In a variety of research fields, primary data that describes scientific phenomena in an original condition is obtained. Time-oriented primary data, in particular, is an indispensable data type, derived from complex measurements depending on time. Today, time-oriented primary data is collected at rates that exceed the domain experts’ abilities to seek valuable information undiscovered in the data. It is widely accepted that the magnitudes of uninvestigated data will disclose tremendous knowledge in data-driven research, provided that domain experts are able to gain insight into the data. Domain experts involved in data-driven research urgently require analytical capabilities. In scientific practice, predominant activities are the generation and validation of hypotheses. In analytical terms, these activities are often expressed in confirmatory and exploratory data analysis. Ideally, analytical support would combine the strengths of both types of activities.

Exploratory search (ES) is a concept that seamlessly includes information-seeking behaviors ranging from search to exploration. ES supports domain experts in both gaining an understanding of huge and potentially unknown data collections and the drill-down to relevant subsets, e.g., to validate hypotheses. As such, ES combines predominant tasks of domain experts applied to data-driven research. For the design of useful and usable ES systems (ESS), data scientists have to incorporate different sources of knowledge and technology. Of particular importance is the state-of-the-art in interactive data visualization and data analysis. Research in these factors is at heart of Information Visualization (IV) and Visual Analytics (VA). Approaches in IV and VA provide meaningful visualization and interaction designs, allowing domain experts to perform the information-seeking process in an effective and efficient way. Today, bestpractice ESS almost exclusively exist for textual data content, e.g., put into practice in digital libraries to facilitate the reuse of digital documents. For time-oriented primary data, ES mainly remains at a theoretical state.

Motivation and Problem Statement. This thesis is motivated by two main assumptions. First, we expect that ES will have a tremendous impact on data-driven research for many research fields. In this thesis, we focus on time-oriented primary data, as a complex and important data type for data-driven research. Second, we assume that research conducted to IV and VA will particularly facilitate ES. For time-oriented primary data, however, novel concepts and techniques are required that enhance the design and the application of ESS. In particular, we observe a lack of methodological research in ESS for time-oriented primary data. In addition, the size, the complexity, and the quality of time-oriented primary data hampers the content-based access, as well as the design of visual interfaces for gaining an overview of the data content.
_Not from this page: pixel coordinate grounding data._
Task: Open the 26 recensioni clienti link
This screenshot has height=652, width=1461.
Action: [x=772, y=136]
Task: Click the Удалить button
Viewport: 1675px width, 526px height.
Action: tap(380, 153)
Furthermore, the question arises how ESS can incorporate techniques for seeking relations between data content and metadata to foster data-driven research. Overarching challenges for data scientists are to create usable and useful designs, urgently requiring the involvement of the targeted user group and support techniques for choosing meaningful algorithmic models and model parameters. Throughout this thesis, we will resolve these challenges from conceptual, technical, and systemic perspectives. In turn, domain experts can benefit from novel ESS as a powerful analytical support to conduct data-driven research.

Concepts for Exploratory Search Systems (Chapter 3). We postulate concepts for the ES in time-oriented primary data. Based on a survey of analysis tasks supported in IV and VA research, we present a comprehensive selection of tasks and techniques relevant for search and exploration activities. The assembly guides data scientists in the choice of meaningful techniques presented in IV and VA. Furthermore, we present a reference workflow for the design and the application of ESS for time-oriented primary data. The workflow divides the data processing and transformation process into four steps, and thus divides the complexity of the design space into manageable parts. In addition, the reference workflow describes how users can be involved in the design. The reference workflow is the framework for the technical contributions of this thesis.
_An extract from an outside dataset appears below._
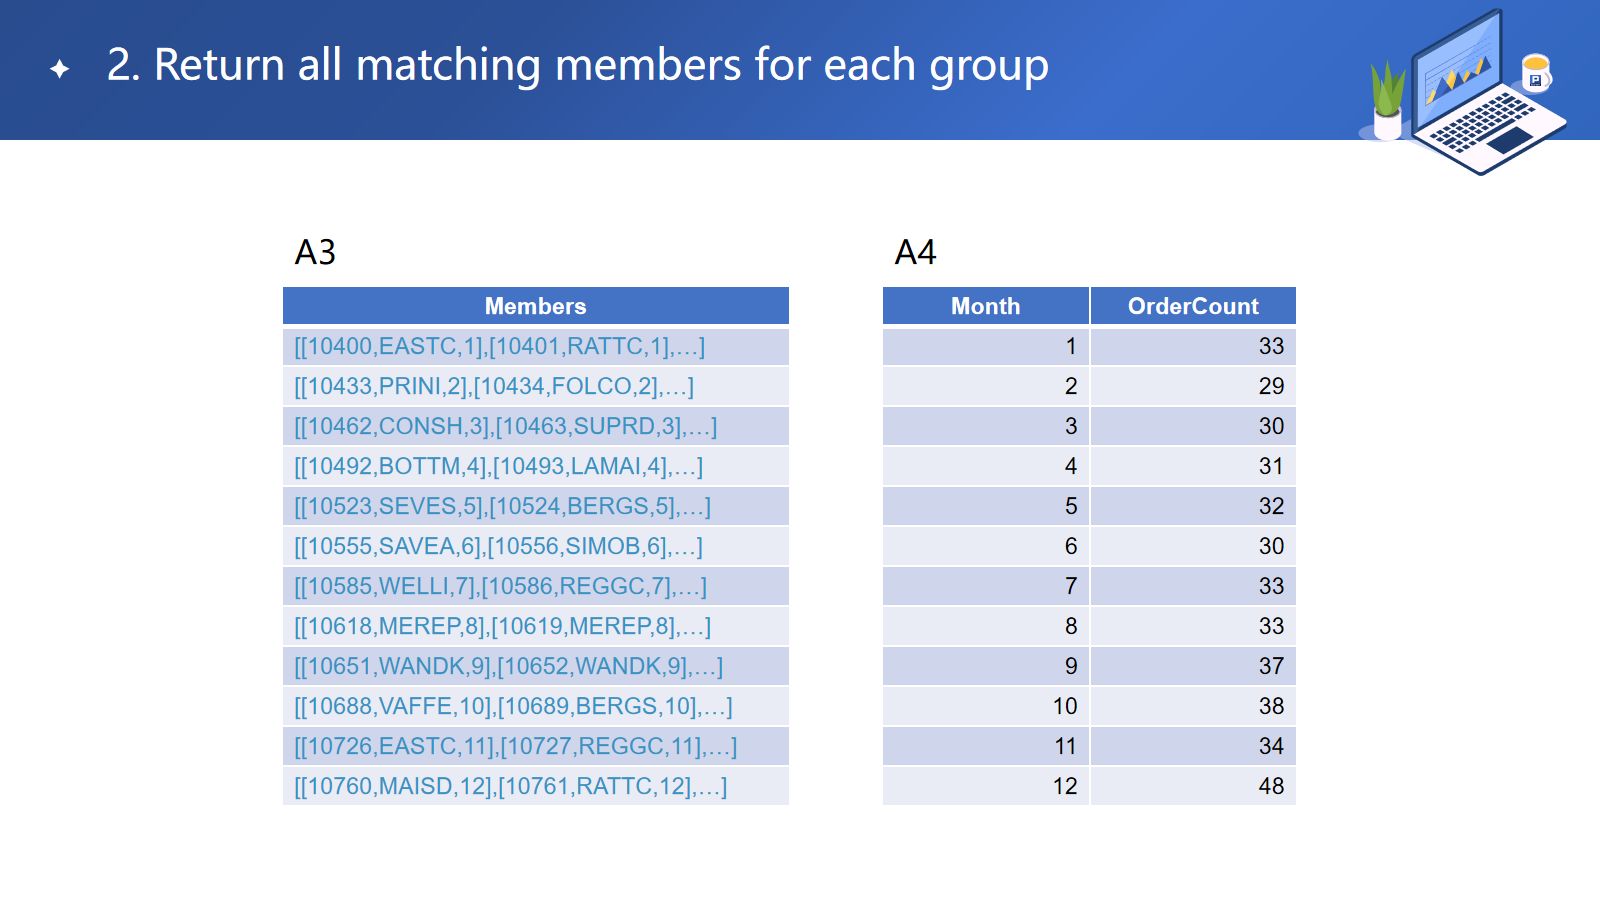Select the A3 table label
Image resolution: width=1600 pixels, height=900 pixels.
pyautogui.click(x=315, y=252)
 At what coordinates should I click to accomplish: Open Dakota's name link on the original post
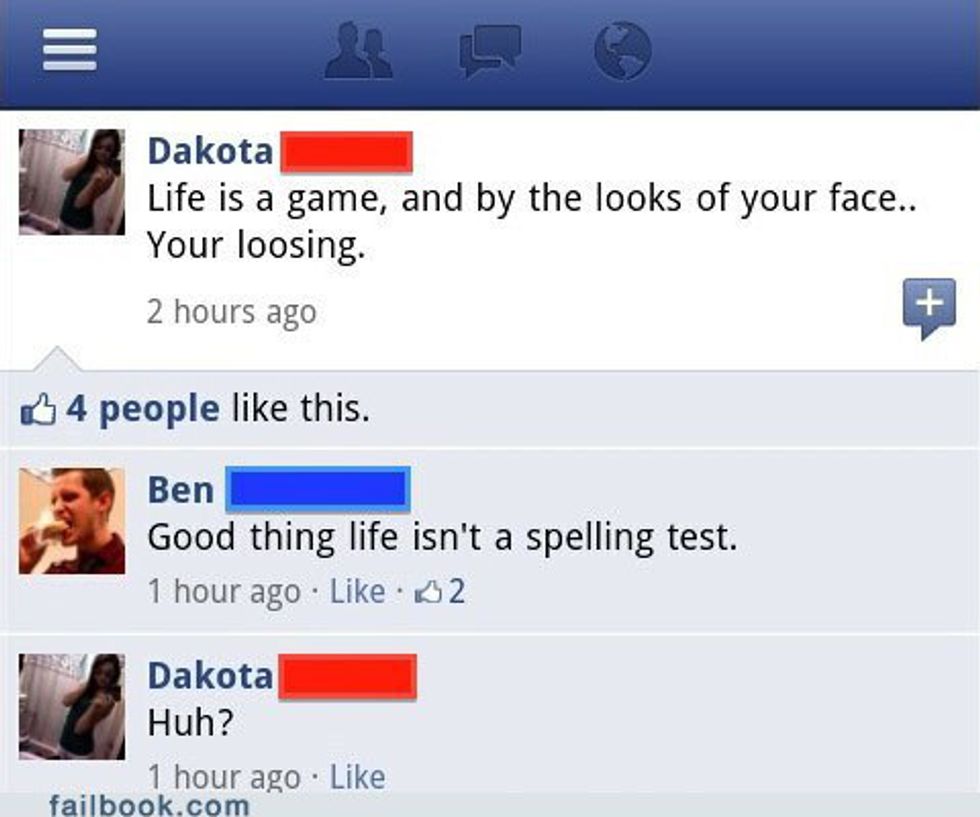tap(210, 151)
Visual-Interactive Preprocessing of Time-Oriented Primary Data (Chapter 4). We present a visual-interactive system that enables users to construct workflows for preprocessing time-oriented primary data. In this way, we introduce a means of providing content-based access. Based on a rich set of preprocessing routines, users can create individual solutions for data cleansing, normalization, segmentation, and other preprocessing tasks. In addition, the system supports the definition of time series descriptors and time series distance measures. Guidance concepts support users in assessing the workflow generalizability, which is important for large data sets. The execution of the workflows transforms time-oriented primary data into feature vectors, which can subsequently be used for downstream search and exploration techniques. We demonstrate the applicability of the system in usage scenarios and case studies.
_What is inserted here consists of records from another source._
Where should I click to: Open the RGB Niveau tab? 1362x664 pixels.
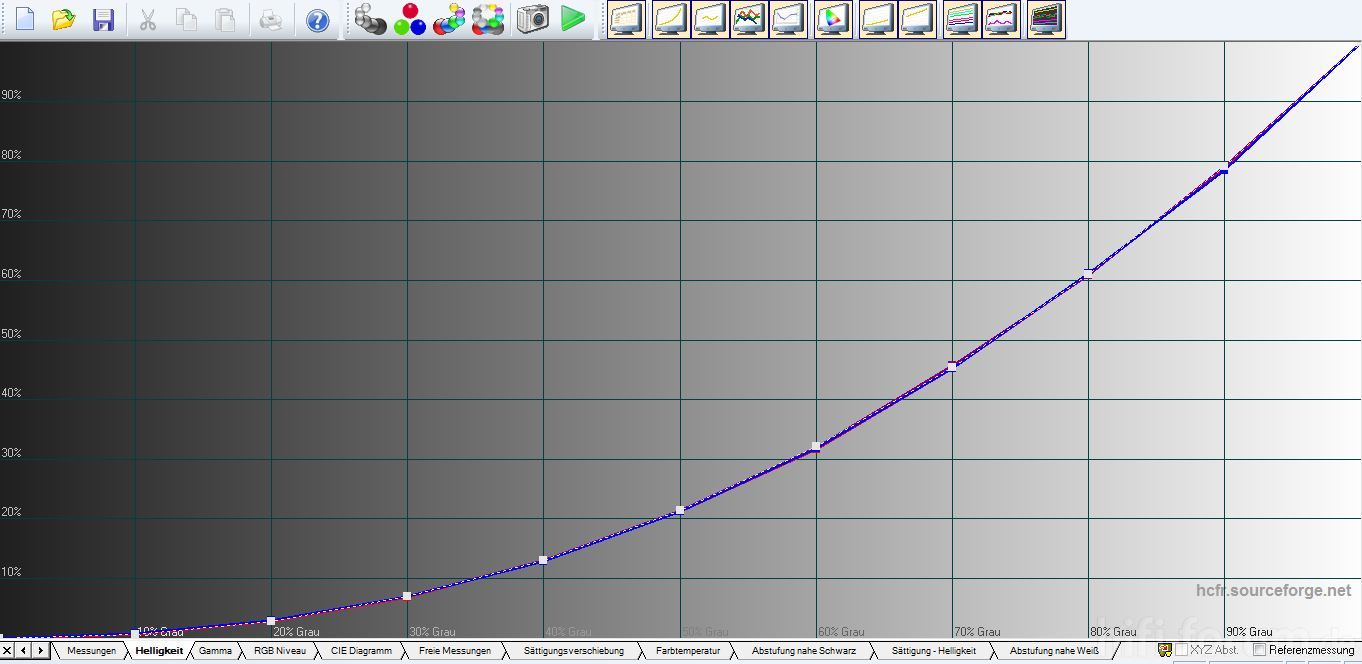280,651
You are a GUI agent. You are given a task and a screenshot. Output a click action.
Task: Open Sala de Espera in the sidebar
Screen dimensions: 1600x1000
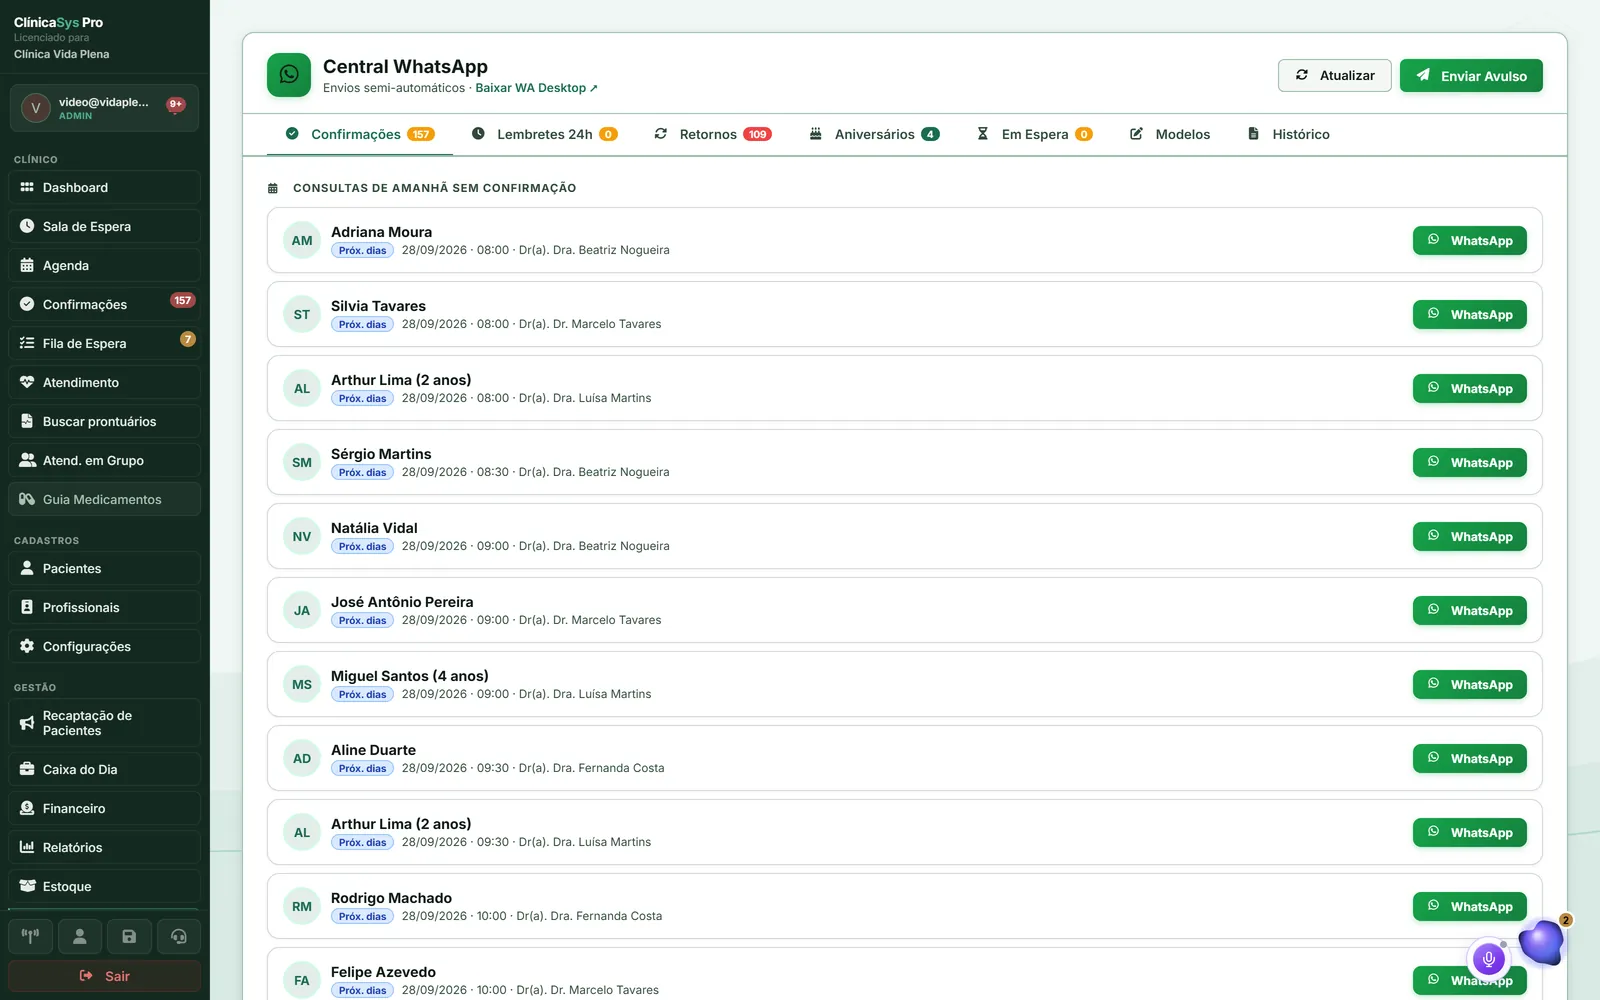[104, 226]

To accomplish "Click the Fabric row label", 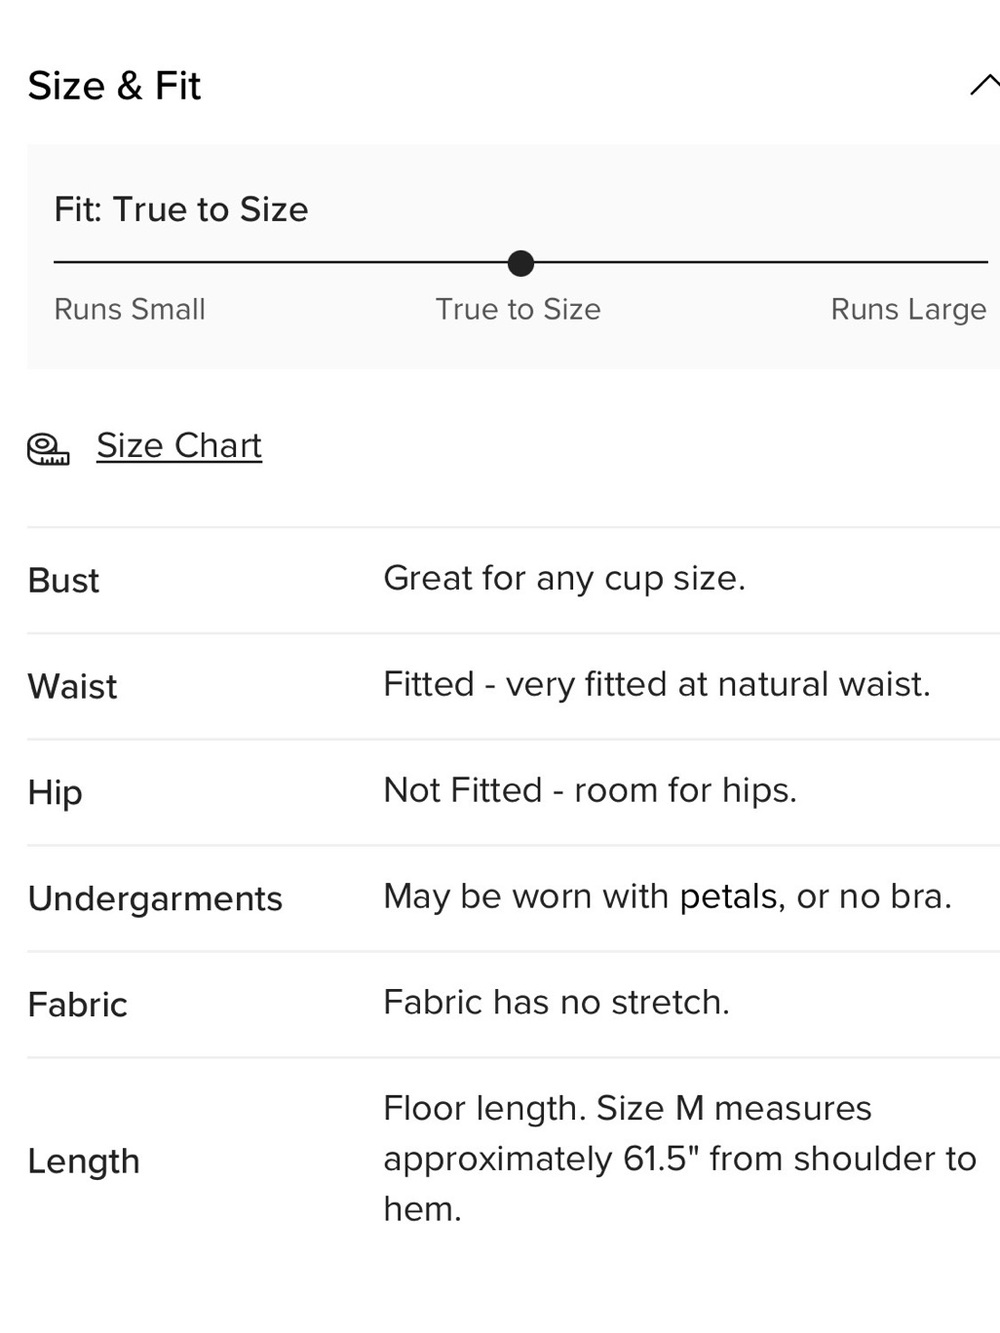I will (77, 1005).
Content-Based Overviews (Chapter 5). We introduce novel guidelines and techniques for the design of contentbased overviews. The three key factors are the creation of meaningful data aggregates, the visual mapping of these aggregates into the visual space, and the view transformation providing layouts of these aggregates in the display space. For each of these steps, we characterize important visualization and interaction design parameters allowing the involvement of users. We introduce guidelines supporting data scientists in choosing meaningful solutions. In addition, we present novel visual-interactive quality assessment techniques enhancing the choice of algorithmic model and model parameters. Finally, we present visual interfaces enabling users to formulate visual queries of the time-oriented data content. In this way, we provide means of combining content-based exploration with content-based search.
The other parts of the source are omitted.